Finding a Display You Can Read in the Sun? 63
max3000 asks: "I'm currently building an embedded device that will be used outdoors, and the technology is pretty much nailed down at this point, except the display. Quite honestly, I'm confused and lost in all the display technologies out there: LCD (TFT, passive/active, and so forth), ChLCD, OLED, FED, AMLCD, EL, electrophoretic, ePaper like eInk, and more (some of which may overlap). Can you help a confused, fellow reader? What I need is (apparently) fairly complicated: an outdoor, sunlight-readable (at-a-glance readable, not squint-your-eyes readable), VGA/SVGA display. The display should have a 4-6 inch diagonal, capable of displaying at least 16 color grayscale, and it should be based on a technology with a roadmap to color in 2-3 years time. If not driveable directly from a PC, the display should come with a development kit that is." What small displays are out there that can meet these specifications?
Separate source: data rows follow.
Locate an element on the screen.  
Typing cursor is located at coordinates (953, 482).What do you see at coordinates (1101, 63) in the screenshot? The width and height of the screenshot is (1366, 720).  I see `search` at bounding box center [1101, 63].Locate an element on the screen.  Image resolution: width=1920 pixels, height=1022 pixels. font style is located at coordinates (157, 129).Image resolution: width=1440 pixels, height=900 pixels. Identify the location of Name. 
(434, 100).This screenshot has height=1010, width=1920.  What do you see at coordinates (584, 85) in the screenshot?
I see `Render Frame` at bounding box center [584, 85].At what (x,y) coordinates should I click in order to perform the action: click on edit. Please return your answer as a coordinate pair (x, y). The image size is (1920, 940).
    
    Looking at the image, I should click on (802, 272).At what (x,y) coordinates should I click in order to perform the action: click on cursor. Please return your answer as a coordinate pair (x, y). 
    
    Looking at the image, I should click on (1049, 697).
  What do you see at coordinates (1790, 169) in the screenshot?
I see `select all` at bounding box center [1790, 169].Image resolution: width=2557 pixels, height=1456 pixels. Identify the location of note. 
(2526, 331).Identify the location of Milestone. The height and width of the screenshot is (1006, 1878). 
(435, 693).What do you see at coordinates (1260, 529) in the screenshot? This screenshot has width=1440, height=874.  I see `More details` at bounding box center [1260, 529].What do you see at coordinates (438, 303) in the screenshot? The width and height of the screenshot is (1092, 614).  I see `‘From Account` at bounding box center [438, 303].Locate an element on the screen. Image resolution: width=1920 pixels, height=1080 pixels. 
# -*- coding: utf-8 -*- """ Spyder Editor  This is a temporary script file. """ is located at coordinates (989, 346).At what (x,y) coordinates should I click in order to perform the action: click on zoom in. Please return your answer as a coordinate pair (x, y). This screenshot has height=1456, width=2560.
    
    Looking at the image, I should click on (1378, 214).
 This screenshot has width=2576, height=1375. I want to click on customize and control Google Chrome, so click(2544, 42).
Evident in the Palm and phones (Score:4, Interesting)
And the same holds true for cell phones. I have a typical LG phone from Verizon (provided by work, do I have no choice in the model) and it has a great battery life, the features are decent, and the voice quality is better than most, but in the sinlight, the internal screen is completely unusable. The monochrome external screen is amazingly clear in sunlight, but it is useless in that it doesn't match the internal screen. Thank, God for speed dials.
Cannot do (Score:3, Interesting)
The math is simple: direct sun light is about 1000 watts per square meter, or 13 watts on your display size. The back light has to be stronger, say twice as bright, but you loose about 50% of the light in the light bulb, in the light distribution, in the polariser and again in the colour filter. So you would need 400 watt of electrical energy to drive the back light!
Short version of the story: colour, good contrast and direct sunlight don't mix. Maybe some day with e-ink, but not right now.